M. Labonté a plaidé devant les responsables du comité que les quelque 270 contrôleurs routiers de la province ne sont pas libres d’influence dans l’exercice de leurs fonctions. Sous l’égide de la SAAQ, le syndicat soutient qu’ils doivent parfois fermer les yeux en cas d’infraction criminelle.
L’employeur tente de nous dicter comment et quand nous devons et pouvons intervenir dans les situations de nature criminelle, écrivait la Fraternité dans son mémoire remis lors des consultations.
On fait de l’application de la loi dans une compagnie d’assurances. C’est incompatible.
Une citation de :Éric Labonté, président de la Fraternité des constables du contrôle routier du Québec
Devant le comité sur la réalité policière, le syndicat avait cité un extrait de la politique interne de la SAAQ. Le contrôleur routier qui, dans l’exercice de ses fonctions, constate une infraction criminelle qui n’est pas énoncée dans son acte de nomination, ne peut agir à titre de constable spécial, peut-on y lire. Il est plutôt encouragé à communiquer avec la centrale pour y dépêcher des policiers.
Éric Labonté déplore également la présence de certaines tolérances dans l’application des lois, notamment sur les poids des véhicules lourds sur certaines infrastructures.
Dans la prochaine année
Au Syndicat des agents de protection de la faune du Québec, on espère que la ministre Geneviève Guilbault donnera suite à la recommandation dans la prochaine année.
Pour son président, Martin Perreault, la tenue d’un chantier de travail permettrait d’aller beaucoup plus en profondeur sur certaines questions. La trentaine de minutes passées devant le comité consultatif l’an dernier, ainsi que le mémoire du syndicat, ont surtout mis la table pour la suite, selon lui.
Les agents de protection de la faune, comme les contrôleurs routiers, jugent que la culture organisationnelle du MFFP ne leur convient pas.

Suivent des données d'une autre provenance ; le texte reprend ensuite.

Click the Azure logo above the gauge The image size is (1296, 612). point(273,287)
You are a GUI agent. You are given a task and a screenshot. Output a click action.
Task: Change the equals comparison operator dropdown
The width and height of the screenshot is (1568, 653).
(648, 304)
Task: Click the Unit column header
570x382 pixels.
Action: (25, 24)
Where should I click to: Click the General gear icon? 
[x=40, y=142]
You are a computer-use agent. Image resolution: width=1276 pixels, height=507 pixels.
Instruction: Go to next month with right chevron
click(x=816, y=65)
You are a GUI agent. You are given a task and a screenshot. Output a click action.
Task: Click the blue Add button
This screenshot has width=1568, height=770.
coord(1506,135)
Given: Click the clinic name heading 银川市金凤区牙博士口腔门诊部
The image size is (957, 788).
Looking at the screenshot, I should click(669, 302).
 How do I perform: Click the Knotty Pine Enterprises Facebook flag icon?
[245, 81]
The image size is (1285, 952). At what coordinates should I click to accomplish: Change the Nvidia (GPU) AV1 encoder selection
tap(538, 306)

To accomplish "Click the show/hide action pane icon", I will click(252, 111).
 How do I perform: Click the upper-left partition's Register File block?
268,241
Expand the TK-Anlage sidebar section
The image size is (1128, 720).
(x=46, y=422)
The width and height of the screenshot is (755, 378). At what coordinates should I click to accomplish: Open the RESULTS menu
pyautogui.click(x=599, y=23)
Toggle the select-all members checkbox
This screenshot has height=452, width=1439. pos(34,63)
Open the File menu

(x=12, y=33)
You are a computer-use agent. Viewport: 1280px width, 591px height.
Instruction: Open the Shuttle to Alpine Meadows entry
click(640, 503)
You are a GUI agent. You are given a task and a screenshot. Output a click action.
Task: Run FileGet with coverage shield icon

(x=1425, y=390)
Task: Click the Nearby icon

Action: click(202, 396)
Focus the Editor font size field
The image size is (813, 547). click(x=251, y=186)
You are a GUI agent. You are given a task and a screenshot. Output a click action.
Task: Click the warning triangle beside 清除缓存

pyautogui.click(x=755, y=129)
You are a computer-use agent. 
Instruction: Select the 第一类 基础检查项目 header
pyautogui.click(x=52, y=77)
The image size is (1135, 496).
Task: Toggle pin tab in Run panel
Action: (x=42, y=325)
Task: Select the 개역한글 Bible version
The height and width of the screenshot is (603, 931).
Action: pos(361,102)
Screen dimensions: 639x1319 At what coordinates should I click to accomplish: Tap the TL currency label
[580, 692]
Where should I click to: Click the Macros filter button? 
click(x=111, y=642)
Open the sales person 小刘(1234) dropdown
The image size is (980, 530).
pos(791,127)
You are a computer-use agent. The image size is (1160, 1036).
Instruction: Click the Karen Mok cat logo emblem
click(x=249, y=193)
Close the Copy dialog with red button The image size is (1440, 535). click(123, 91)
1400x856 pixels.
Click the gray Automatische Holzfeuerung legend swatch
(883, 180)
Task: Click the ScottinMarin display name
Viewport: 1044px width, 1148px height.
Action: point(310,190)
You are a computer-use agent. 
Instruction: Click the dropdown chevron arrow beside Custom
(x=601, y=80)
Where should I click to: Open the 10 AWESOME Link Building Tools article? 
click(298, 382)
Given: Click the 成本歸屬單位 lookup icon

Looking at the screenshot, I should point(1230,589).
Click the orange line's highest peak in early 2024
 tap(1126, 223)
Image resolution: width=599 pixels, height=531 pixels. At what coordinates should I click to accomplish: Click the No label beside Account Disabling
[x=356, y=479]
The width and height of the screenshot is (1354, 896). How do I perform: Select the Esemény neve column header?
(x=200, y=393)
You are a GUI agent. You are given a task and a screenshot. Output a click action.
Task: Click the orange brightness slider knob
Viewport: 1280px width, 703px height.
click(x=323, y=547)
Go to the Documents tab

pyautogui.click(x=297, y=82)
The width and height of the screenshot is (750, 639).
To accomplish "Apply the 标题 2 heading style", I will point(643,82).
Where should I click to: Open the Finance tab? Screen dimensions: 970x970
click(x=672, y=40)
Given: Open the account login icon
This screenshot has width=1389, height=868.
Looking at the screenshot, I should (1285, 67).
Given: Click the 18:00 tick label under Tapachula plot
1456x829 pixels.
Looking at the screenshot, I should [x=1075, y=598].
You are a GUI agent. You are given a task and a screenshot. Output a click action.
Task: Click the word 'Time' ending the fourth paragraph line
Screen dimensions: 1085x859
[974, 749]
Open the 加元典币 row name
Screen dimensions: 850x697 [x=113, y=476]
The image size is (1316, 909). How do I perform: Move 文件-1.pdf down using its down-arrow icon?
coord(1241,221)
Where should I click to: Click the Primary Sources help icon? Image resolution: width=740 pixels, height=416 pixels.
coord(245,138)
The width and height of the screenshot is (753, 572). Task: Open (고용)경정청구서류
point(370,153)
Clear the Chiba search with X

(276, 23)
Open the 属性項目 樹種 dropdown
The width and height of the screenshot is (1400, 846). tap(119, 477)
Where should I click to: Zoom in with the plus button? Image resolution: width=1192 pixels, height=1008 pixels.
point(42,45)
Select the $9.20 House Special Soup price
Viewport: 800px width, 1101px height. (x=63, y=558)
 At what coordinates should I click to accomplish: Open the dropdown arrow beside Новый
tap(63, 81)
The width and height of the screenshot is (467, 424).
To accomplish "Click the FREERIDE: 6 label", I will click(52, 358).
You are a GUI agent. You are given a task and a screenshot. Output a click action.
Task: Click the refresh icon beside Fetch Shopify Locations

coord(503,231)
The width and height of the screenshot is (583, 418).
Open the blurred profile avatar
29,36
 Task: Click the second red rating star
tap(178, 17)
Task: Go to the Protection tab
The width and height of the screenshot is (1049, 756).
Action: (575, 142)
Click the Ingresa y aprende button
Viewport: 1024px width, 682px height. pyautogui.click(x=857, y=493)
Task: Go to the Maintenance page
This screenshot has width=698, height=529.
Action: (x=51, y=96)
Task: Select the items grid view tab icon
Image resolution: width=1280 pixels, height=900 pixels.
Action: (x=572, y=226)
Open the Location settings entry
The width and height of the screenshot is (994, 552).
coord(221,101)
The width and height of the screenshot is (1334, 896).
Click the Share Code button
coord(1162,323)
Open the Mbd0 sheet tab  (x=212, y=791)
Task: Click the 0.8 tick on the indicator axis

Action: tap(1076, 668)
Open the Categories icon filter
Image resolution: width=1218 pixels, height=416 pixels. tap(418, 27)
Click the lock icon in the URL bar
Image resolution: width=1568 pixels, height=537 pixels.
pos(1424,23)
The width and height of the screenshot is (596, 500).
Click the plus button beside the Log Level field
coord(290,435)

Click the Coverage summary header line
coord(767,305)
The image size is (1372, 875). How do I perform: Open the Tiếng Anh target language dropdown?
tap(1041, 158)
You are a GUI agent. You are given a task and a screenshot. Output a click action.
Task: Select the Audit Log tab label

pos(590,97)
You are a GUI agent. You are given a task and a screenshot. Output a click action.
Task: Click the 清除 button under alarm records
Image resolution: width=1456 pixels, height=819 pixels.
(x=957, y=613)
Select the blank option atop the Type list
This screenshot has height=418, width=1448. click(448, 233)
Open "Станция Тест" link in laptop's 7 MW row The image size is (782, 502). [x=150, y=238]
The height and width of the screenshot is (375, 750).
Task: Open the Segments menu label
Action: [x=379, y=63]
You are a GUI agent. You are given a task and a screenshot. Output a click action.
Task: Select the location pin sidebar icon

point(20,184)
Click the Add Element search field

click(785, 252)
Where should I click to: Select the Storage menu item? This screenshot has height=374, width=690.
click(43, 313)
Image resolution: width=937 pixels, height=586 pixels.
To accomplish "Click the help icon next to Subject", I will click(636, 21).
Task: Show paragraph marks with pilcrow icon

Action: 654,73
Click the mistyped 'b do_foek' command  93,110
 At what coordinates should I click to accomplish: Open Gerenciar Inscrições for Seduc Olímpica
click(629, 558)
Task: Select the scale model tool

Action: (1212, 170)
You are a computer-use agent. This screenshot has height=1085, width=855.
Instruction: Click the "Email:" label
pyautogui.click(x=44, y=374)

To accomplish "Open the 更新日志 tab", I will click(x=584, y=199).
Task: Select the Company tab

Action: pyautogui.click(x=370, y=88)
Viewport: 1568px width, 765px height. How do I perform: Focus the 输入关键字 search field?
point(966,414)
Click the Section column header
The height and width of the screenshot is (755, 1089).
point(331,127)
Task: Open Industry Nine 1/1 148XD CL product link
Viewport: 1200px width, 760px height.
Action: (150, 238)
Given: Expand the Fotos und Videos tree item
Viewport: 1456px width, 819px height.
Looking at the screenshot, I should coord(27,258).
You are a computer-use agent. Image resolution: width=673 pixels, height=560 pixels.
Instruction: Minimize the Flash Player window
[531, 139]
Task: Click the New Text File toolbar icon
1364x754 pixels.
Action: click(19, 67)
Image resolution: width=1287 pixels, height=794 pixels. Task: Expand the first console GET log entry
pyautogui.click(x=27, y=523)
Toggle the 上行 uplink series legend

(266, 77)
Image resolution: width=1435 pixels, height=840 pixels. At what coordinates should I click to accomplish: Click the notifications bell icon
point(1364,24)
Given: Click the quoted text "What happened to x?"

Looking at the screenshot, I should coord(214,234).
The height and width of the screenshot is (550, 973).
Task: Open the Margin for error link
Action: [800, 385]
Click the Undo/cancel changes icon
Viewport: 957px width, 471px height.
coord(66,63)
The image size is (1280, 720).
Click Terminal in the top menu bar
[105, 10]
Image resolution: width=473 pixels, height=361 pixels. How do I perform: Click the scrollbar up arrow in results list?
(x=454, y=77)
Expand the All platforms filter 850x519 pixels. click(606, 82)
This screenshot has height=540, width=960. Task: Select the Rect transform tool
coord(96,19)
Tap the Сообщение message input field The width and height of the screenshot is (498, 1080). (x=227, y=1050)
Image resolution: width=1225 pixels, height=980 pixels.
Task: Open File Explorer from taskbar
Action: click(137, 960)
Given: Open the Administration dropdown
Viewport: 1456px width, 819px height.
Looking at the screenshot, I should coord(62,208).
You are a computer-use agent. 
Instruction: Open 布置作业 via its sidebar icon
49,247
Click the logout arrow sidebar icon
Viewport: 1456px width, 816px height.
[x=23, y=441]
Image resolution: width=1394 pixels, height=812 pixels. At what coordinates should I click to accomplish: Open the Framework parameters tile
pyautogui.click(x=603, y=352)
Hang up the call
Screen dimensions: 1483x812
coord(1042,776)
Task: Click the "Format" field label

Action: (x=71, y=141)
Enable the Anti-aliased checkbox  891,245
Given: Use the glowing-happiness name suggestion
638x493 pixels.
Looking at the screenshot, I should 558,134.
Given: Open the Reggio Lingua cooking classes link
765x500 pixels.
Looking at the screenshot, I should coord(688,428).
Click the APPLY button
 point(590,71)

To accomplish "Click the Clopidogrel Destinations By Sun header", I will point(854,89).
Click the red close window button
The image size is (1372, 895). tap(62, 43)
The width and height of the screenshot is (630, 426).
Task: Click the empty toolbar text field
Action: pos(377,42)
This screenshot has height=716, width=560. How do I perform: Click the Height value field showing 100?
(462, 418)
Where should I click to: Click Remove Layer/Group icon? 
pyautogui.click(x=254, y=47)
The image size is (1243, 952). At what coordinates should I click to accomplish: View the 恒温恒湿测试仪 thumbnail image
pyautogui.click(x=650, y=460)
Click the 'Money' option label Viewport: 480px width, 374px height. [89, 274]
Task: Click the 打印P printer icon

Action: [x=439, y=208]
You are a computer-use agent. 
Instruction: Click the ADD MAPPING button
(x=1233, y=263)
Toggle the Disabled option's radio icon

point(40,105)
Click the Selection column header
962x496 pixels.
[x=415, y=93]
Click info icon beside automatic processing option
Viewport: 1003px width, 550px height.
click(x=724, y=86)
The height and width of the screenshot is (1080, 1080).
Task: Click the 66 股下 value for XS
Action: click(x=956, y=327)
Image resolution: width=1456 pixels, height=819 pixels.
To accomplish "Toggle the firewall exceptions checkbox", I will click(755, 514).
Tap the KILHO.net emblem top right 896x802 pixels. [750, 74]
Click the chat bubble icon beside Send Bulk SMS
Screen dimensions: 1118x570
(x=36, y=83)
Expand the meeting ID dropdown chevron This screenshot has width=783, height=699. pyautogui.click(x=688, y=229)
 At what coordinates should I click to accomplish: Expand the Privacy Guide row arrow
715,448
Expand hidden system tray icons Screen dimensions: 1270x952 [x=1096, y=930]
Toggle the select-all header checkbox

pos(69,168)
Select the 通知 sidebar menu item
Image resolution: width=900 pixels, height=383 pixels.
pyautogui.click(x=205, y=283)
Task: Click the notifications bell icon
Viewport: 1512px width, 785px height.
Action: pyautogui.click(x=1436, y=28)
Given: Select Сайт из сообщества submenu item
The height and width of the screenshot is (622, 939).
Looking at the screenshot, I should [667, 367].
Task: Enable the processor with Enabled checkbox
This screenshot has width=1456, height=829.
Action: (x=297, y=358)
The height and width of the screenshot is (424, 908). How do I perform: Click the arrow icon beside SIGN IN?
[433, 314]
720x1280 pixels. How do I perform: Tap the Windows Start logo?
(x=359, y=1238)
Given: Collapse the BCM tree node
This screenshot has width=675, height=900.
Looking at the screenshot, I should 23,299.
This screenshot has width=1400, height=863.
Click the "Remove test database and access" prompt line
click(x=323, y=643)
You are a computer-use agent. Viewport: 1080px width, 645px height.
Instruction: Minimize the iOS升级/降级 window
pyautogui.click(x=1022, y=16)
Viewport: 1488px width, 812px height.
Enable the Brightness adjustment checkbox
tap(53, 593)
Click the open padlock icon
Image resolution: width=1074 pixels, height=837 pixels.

Pour M. Perreault, la première étape est de passer à la Sécurité publique.
Discuter de nos problèmes d’application de la loi, ça va être beaucoup plus facile avec un boss qui traite avec des agents de la paix et des policiers, lance-t-il, déplorant un décalage entre la haute direction du ministère et la réalité terrain de la Protection de la faune du Québec.
Comme au syndicat des contrôleurs routiers, le syndicat des agents de la faune estime que certaines infractions criminelles seraient faciles à contraindre, particulièrement en forêt, si les membres avaient davantage de marge de manœuvre dans leurs politiques d’intervention.
Le cabinet de la ministre Geneviève Guilbault ne s’est pas avancé sur les suites à donner à cette recommandation du comité. L’entièreté du rapport sera analysée avec beaucoup d’intérêt au cours des prochaines semaines, mais il est actuellement trop tôt pour se prononcer sur chacune d’entre elles, a déclaré son attachée de presse.